▸ **Task to complete**: All lines with the word "cell" in the material below are required.
### Extracted information ###
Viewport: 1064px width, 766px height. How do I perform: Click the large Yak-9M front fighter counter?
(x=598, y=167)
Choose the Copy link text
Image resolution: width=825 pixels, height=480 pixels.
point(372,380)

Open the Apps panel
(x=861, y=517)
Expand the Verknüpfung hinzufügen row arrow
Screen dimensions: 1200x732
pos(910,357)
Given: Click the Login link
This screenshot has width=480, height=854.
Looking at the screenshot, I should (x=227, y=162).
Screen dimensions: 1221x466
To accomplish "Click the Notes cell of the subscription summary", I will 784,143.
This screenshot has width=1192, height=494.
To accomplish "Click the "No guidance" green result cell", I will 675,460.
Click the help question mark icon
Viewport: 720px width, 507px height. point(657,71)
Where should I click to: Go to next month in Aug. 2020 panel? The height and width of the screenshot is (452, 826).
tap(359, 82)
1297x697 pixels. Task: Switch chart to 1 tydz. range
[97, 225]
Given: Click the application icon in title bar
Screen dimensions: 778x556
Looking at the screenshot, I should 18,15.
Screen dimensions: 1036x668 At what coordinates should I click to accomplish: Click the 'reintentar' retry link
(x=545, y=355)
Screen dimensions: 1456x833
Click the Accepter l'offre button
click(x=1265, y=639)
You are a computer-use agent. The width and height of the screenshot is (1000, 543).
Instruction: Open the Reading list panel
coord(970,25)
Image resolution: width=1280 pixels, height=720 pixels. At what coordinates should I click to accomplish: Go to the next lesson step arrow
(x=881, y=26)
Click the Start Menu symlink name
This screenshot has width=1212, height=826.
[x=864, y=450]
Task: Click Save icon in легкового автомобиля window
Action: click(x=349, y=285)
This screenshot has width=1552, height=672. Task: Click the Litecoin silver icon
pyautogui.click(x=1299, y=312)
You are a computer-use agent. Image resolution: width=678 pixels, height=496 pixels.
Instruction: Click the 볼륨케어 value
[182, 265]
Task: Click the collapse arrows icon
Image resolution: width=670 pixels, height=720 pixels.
###
▸ **Output of the exercise**:
To accomplish "Click the Notes cell of the subscription summary", I will 784,143.
To accomplish "Click the "No guidance" green result cell", I will 675,460.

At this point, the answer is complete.